Betapa aku mencintai negeri ini, alamnya subur
dengan gugusan pulau yang menjamur. Tak terukur
betapa sayangnya aku, coba saja engkau tajur
kail, pastilah mudah di sambar hiu. Atau kau tabur
jala, maka ragam ikan terjaring serta menggelepar
memohon ampunlah mereka, hatimukan tergetar!
Jika laut berkecamuk, pergilah meneroka belantara rimba
berbekal ketajaman indera. Rasakan dengan seksama
irama derak pohon tumbang dan rima dari mata
gergaji mesin yang menggema. Sungguh, dahsyatnya
membangkitkan bulu-bulu roma.
Pasti telah kau nikmati lautan dan rimba raya kami, sambil
bersiul. Jika masih tersisa waktu, coba sapa petani dekil
di sawah ladang membentang milik tuan-tuan. Mata cangkul
mereka semakin tumpul, sebab beradu batu dan tunggul
sambil di temani isteri serta buah hati.
Ini kali coba kau dekati dan bicara dengan mereka, dari
hati ke hati. Atau jika si petani enggan berkisah, hampiri
atau lemparkan tanya pada bocah-bocah yang berlari
seperti tengah melihat roti. Dengan canting ia kerumuni
dan sentuh hatimu, tanyakan saja padanya! Jika nanti
besar ingin jadi apa. Mata merekapun berputar, pasti
jawabnya seragam, “jadi gatot kaca atau seorang peri.”

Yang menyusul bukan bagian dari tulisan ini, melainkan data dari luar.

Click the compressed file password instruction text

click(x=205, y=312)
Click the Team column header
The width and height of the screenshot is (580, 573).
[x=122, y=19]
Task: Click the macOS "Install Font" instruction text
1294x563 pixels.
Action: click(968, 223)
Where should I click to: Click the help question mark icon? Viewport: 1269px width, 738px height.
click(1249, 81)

Betapa aku sayang negeri ini, orang-orangnya ramah
dengan penduduk yang berlimpah ruah. Tiada pernah lelah
mereka memijah kerikil dari penampian beras. Tetap sumringah
para pembesarnya pada kilatan cahaya serta layar-layar kaca
walau sedang mengenakan seragam tersangka. Olala…

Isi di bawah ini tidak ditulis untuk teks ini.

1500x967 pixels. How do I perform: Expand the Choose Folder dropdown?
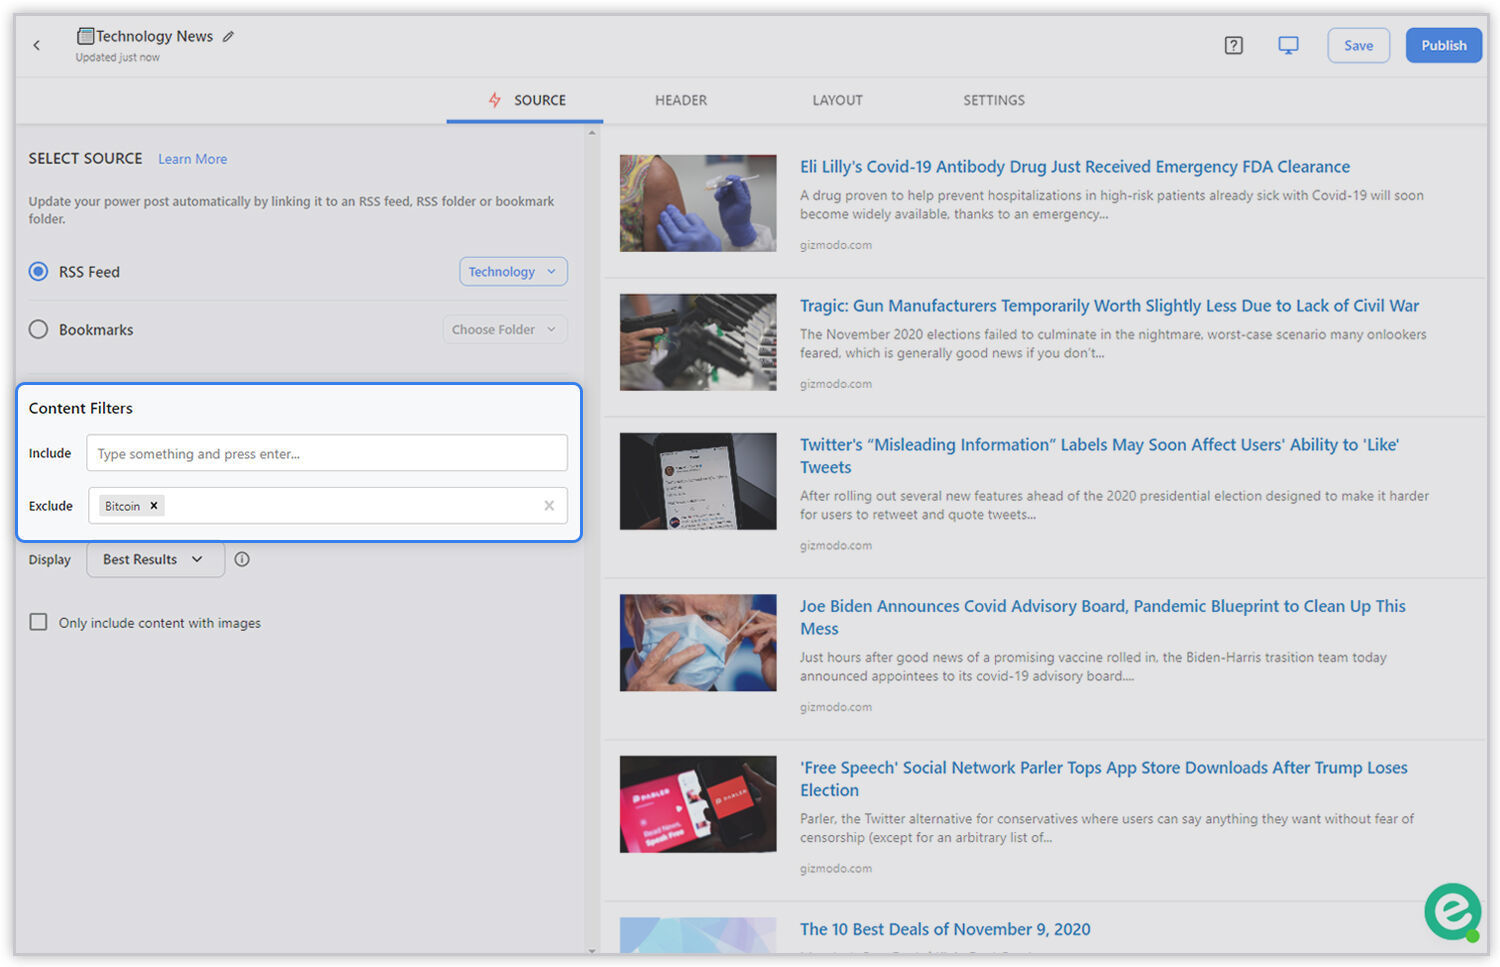click(504, 330)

sungguh tiada beda kasta, antara penjara dan istana.
Tiada sekalipun aku membenci negeri ini. Kedai-kedai kopi
di jejali gelak tawa pemimpi. Begitupun saat langkah menjejaki
birokrasi, damai hati ini di dodoi melodi basa-basi. Perempuan – lelaki
piawai mereka menari di lantai licin, kemudian esok paginya ramai
orang berkerumun, sambil menatap bayi-bayi meraung menyayat hati
di tumpukan sampah. Ada juga yang membesi, sebab kempunan ASI.
Betapa aku semakin cinta negeri ini. Gemah ripah loh jinawi
bagi penyair melantunkan berjuta puisi. Mungkin satu yang ku benci
manakala hatiku patah oleh kataku sendiri.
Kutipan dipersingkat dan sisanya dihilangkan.